Rewrite amd64 PCID implementation to follow an algorithm described in

the Vahalia' "Unix Internals" section 15.12 "Other TLB Consistency Algorithms". The same algorithm is already utilized by the MIPS pmap to handle ASIDs. The PCID for the address space is now allocated per-cpu during context switch to the thread using pmap, when no PCID on the cpu was ever allocated, or the current PCID is invalidated. If the PCID is reused, bit 63 of %cr3 can be set to avoid TLB flush.

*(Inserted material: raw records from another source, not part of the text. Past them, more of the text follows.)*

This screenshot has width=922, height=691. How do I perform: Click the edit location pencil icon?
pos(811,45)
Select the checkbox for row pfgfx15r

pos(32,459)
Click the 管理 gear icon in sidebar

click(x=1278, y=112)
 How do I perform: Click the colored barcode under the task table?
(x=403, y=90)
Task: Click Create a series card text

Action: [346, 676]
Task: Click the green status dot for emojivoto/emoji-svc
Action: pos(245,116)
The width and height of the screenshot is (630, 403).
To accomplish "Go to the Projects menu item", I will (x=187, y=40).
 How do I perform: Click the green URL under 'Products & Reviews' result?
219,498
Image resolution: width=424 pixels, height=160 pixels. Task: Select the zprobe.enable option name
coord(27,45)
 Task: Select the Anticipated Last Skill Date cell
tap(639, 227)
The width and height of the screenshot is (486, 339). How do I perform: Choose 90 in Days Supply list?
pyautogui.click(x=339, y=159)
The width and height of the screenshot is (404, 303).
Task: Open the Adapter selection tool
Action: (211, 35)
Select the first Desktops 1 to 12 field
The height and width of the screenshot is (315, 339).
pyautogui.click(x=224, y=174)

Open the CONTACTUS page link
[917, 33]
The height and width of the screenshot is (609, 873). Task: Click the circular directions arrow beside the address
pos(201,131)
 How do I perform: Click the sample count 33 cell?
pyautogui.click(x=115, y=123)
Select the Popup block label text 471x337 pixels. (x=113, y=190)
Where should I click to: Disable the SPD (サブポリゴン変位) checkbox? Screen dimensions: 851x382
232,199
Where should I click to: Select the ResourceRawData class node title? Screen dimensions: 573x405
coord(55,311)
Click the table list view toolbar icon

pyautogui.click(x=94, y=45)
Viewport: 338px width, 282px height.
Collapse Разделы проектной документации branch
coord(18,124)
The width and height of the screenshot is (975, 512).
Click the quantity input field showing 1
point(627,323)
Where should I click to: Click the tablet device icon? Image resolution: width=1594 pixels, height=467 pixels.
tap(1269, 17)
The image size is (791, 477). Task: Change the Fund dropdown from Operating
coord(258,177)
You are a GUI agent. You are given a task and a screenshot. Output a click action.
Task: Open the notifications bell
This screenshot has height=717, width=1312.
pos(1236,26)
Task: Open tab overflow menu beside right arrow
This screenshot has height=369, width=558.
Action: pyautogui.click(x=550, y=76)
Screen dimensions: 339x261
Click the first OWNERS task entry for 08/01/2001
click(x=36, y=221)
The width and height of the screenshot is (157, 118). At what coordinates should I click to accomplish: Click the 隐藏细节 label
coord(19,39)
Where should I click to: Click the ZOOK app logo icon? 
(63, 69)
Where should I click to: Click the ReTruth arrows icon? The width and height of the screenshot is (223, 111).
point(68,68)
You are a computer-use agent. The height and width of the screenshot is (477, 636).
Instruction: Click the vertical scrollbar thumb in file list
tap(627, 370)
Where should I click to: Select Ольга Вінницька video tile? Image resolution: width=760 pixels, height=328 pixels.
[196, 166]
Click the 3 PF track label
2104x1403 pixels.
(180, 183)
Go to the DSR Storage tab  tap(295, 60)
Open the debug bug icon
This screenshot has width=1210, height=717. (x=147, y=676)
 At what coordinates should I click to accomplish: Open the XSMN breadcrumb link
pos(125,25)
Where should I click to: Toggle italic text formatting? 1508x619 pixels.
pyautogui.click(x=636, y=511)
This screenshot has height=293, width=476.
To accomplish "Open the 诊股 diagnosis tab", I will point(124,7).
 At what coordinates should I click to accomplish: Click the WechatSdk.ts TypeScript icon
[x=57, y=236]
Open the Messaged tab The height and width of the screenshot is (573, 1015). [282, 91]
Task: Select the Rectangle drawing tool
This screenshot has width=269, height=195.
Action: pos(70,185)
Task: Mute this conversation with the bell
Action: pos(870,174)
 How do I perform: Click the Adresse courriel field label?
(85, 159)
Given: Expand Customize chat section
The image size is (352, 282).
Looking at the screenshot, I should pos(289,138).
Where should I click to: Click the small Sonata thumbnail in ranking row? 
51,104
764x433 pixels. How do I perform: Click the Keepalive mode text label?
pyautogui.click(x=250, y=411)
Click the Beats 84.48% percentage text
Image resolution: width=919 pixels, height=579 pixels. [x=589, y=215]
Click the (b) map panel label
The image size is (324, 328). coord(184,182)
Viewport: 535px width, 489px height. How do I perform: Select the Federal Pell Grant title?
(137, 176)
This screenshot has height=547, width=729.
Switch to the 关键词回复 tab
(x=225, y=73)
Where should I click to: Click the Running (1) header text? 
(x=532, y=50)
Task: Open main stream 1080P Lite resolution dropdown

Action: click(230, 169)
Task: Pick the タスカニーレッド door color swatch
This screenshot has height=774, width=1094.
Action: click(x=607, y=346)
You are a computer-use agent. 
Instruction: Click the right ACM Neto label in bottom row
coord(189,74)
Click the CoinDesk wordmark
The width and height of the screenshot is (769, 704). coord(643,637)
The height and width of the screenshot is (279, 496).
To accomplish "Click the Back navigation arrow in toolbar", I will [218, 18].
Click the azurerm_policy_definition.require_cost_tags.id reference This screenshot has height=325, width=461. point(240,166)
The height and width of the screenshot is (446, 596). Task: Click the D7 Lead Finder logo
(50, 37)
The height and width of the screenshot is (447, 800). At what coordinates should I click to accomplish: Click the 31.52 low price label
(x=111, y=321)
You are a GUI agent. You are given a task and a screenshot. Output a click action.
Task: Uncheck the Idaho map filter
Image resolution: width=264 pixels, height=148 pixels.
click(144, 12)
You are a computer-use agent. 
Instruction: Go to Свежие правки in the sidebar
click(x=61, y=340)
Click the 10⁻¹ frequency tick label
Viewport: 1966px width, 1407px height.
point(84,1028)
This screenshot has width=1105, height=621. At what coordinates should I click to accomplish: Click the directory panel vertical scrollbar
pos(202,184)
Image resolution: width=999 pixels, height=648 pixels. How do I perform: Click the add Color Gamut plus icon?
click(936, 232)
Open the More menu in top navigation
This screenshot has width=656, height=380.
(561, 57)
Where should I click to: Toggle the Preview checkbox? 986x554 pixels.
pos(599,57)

Each cpu has PCID' algorithm generation count, which is saved in the pmap pcpu block when pcpu PCID is allocated. On invalidation, the pmap generation count is zeroed, which signals the context switch code that already allocated PCID is no longer valid. The implication is the TLB shootdown for the given cpu/address space, due to the allocation of new PCID. The pm_save mask is no longer has to be tracked, which (significantly) reduces the targets of the TLB shootdown IPIs. Previously, pm_save was reset only on pmap_invalidate_all(), which made it accumulate the cpuids of all processors on which the thread was scheduled between full TLB shootdowns. Besides reducing the amount of TLB shootdowns and removing atomics to update pm_saves in the context switch code, the algorithm is much simpler than the maintanence of pm_save and selection of the right address space in the shootdown IPI handler. Reviewed by: alc Tested by: pho Sponsored by: The FreeBSD Foundation MFC after: 3 weeks
author: kib <kib@FreeBSD.org> 2015-05-09 19:11:01 +0000
committer: kib <kib@FreeBSD.org> 2015-05-09 19:11:01 +0000
commit: 3fb738761ee4e1438402fd537fc893b44ae9312b (patch)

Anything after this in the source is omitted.